HPC Systems Administrator - 1905 - KeyLogic Systems
Albuquerque, NM 87101
About the Job
|
KeyLogic is seeking a High-Performance Computing (HPC) Systems Administrator to maintain HPC clusters and systems hardware within the resource management team. Are you passionate about identifying and resolving hardware issues to improve management of the lifecycle for HPC hardware? Do you thrive in a fast-paced and dynamic environment? If so, you will want to consider applying for this opportunity.

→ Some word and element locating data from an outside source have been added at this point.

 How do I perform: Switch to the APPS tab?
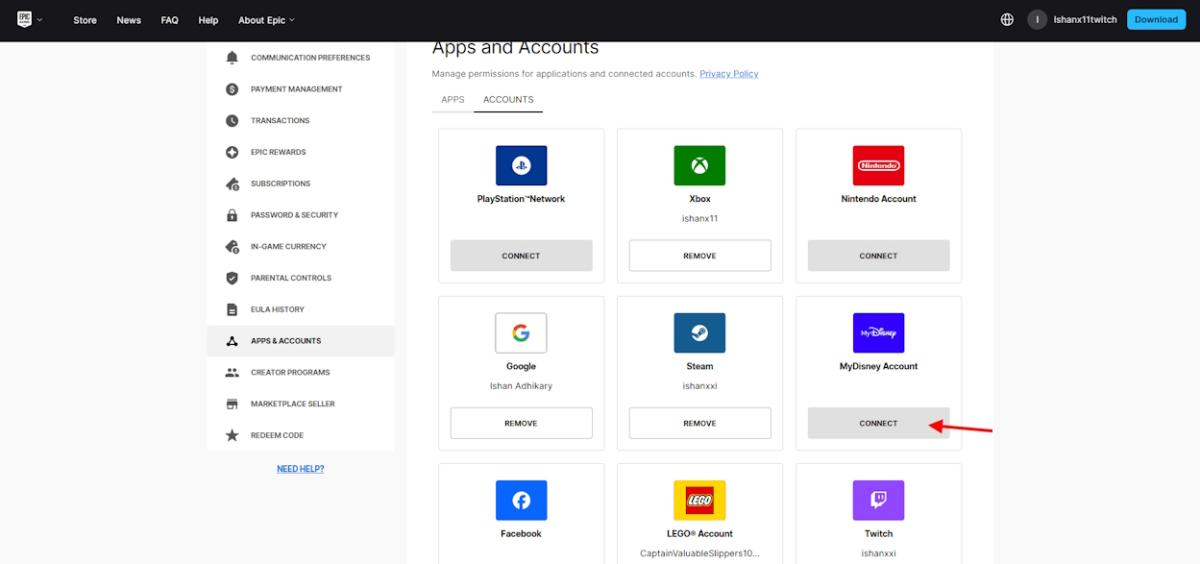[453, 100]

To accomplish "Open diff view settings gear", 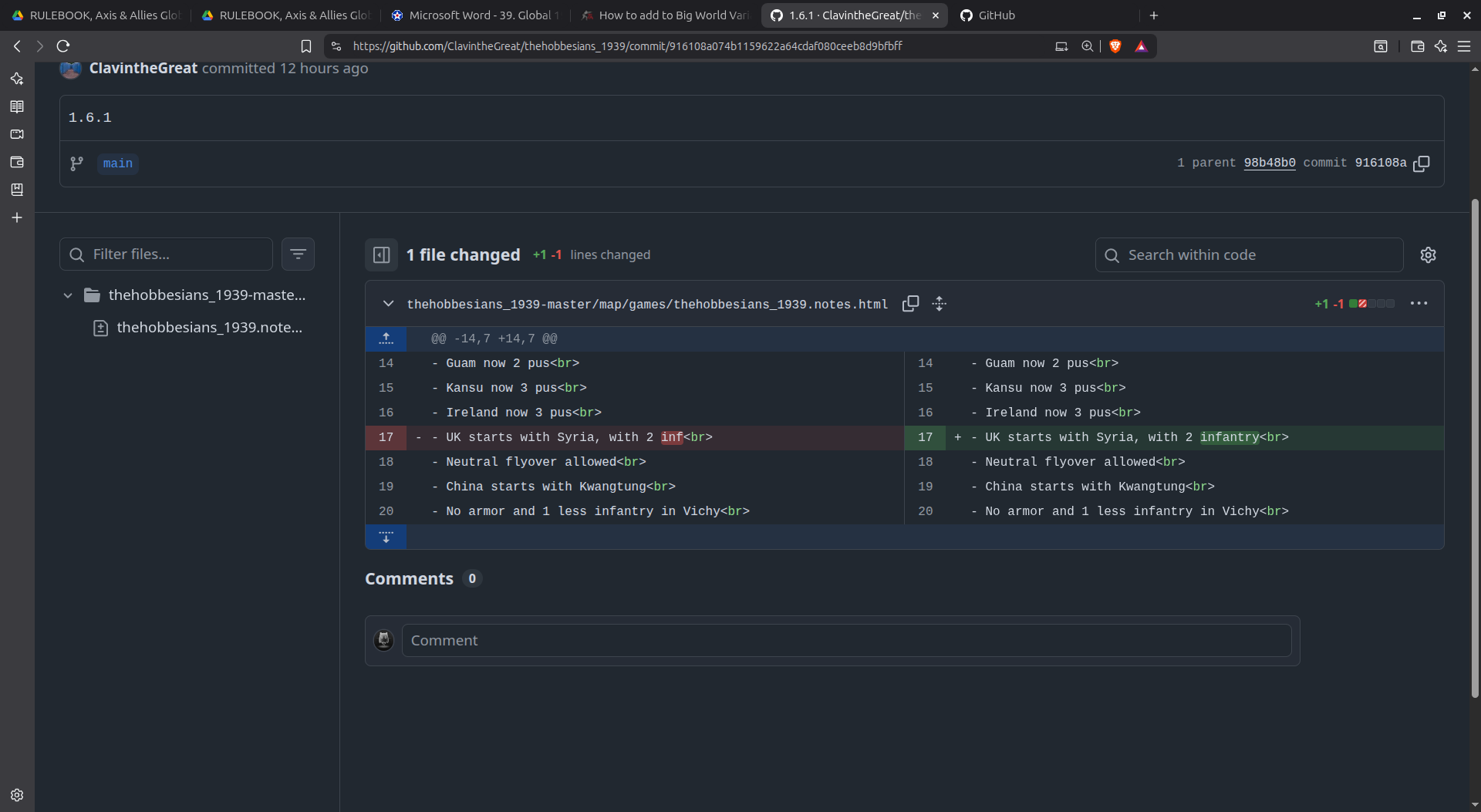I will point(1428,255).
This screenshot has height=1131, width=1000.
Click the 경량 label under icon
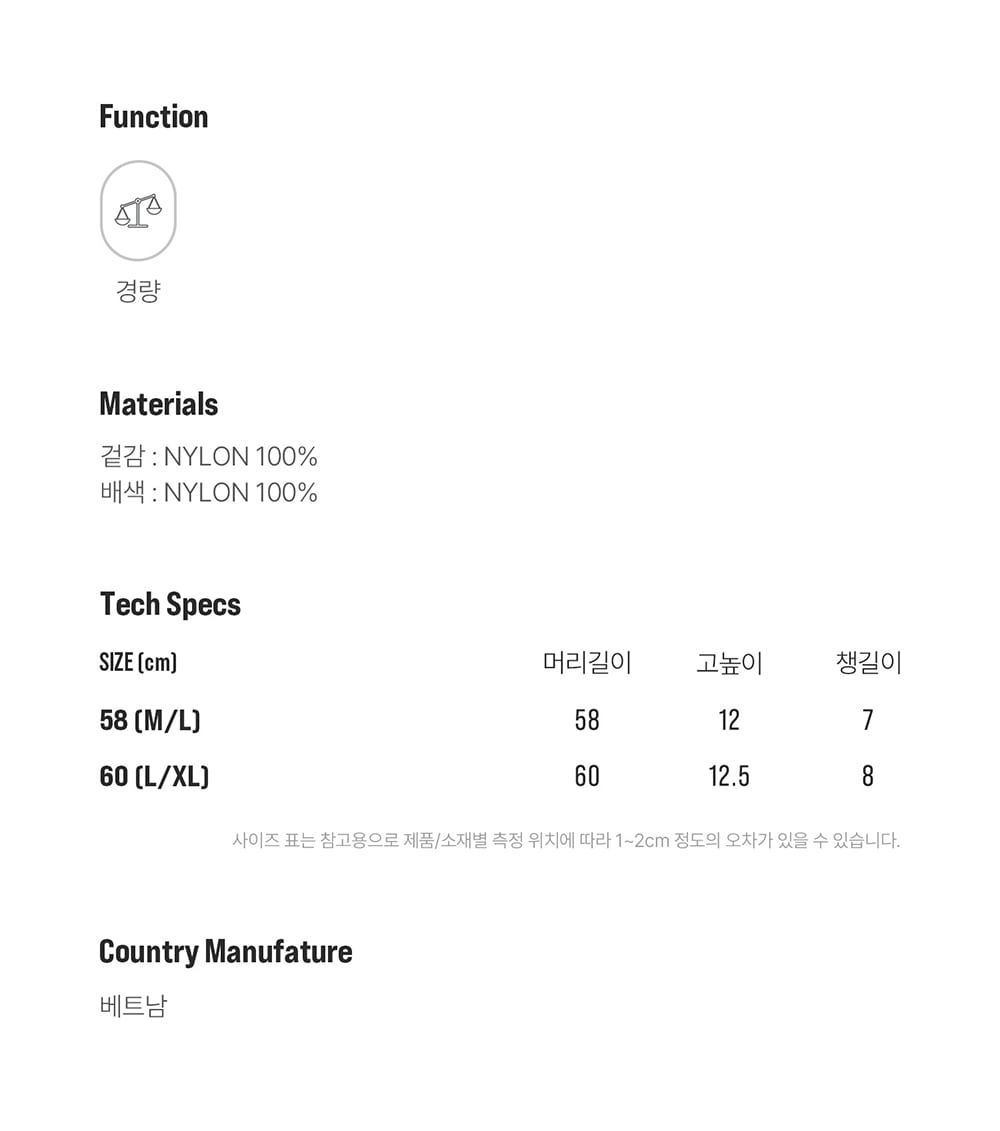(x=138, y=291)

In this role, you will collaborate with system administrators and partner with multi-disciplinary teams in a variety of organizations and interact with HPC customers and vendors.
Responsibilities:
- Monitor the state of the HPC clusters and storage using software utilities, shell scripts, and command line interfaces.
- Troubleshoot and identify failed hardware, implement parts replacement through the RMA process, and work with HPC SMEs to resolve system failures.

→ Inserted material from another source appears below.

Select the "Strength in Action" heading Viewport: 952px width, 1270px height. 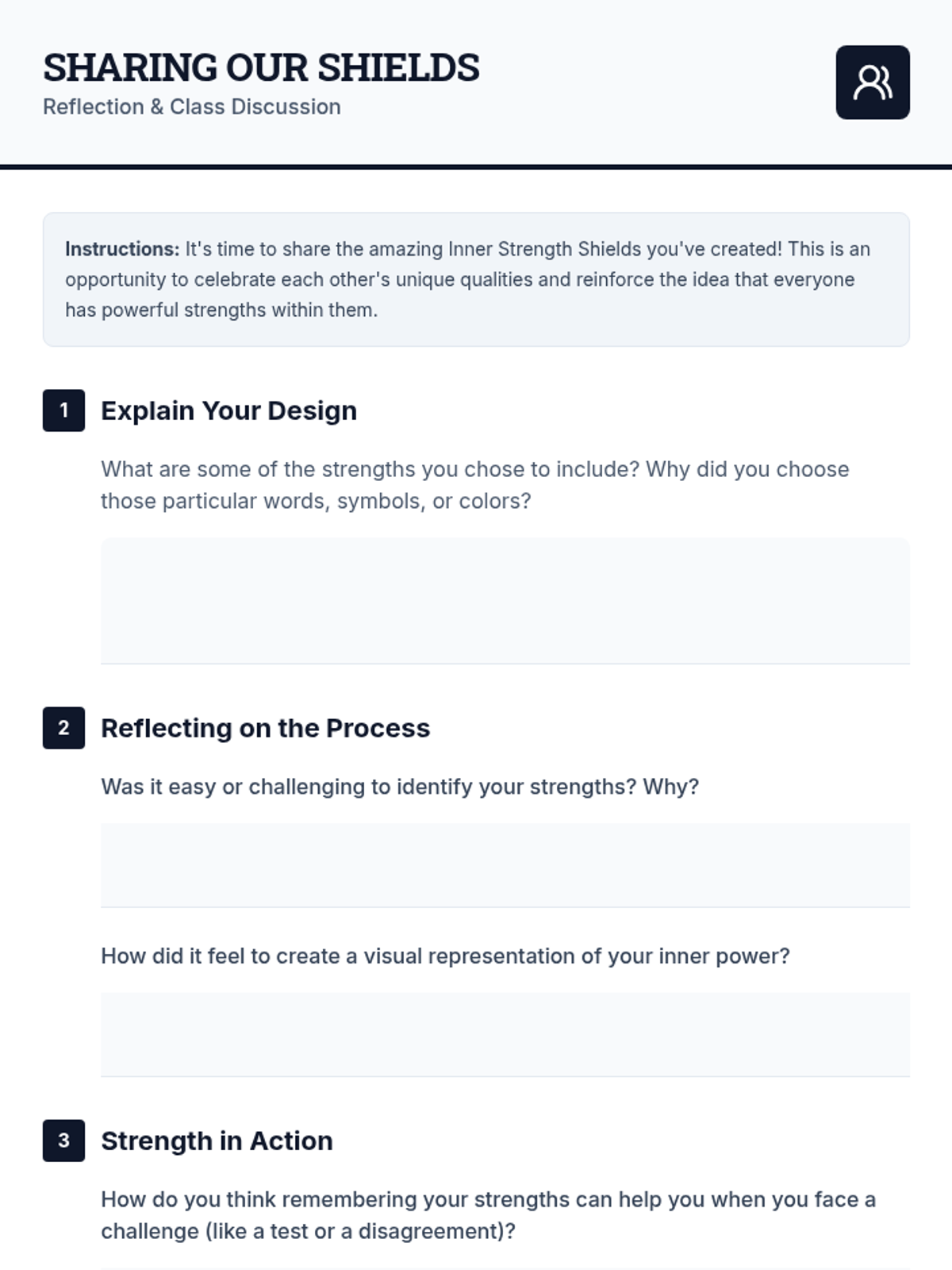217,1141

- Work with HPC team and vendors in the delivery and deployment of clusters and storage systems including SNL shipping and receiving.
- Rack and cable servers and storage systems using HPC SME’s diagrams and spreadsheets.
- Actively seek opportunities to broaden and deepen your knowledge base and proficiencies.
- Build your professional development through mentorship partners and informal training
Qualifications:
- BS/BA degree with a minimum two years’ experience with Linux administration and troubleshooting. 6 Years of experience may substitute BS/BA degree requirements. Certificates can assist in offsetting experience requirements.
- US Citizen
- Ability to obtain and maintain a U.S. Department of Energy Q security clearance
REQUIRED SKILLS (List Most important to least)
- Experience with Linux Command Line.
- Proven track record of problem solving using strong critical thinking, analytical and troubleshooting skills.
- Strong technical aptitude and ability to research and solve complex issues independently
- Working knowledge and experience with bash shell scripting and other languages (Python, Perl, or Ruby)
- Experience in another IT field, such as Storage, Networking, Databases, or Cyber Security
- Ability to work seamlessly within a team as an active contributor.
- Strong verbal and written customer service and communications skills
- Knowledge of, and desire to follow IT Operations best practices and procedures such as issue management and incident response
- Familiar with information security best practices
DESIRED SKILLS (List Most important to least)
- Ability to apply critical thinking skills and apply detailed data into useful information, such as documentation and developing policies, processes and procedures
- Ability to work independently and within a team
- Cybersecurity experience or interest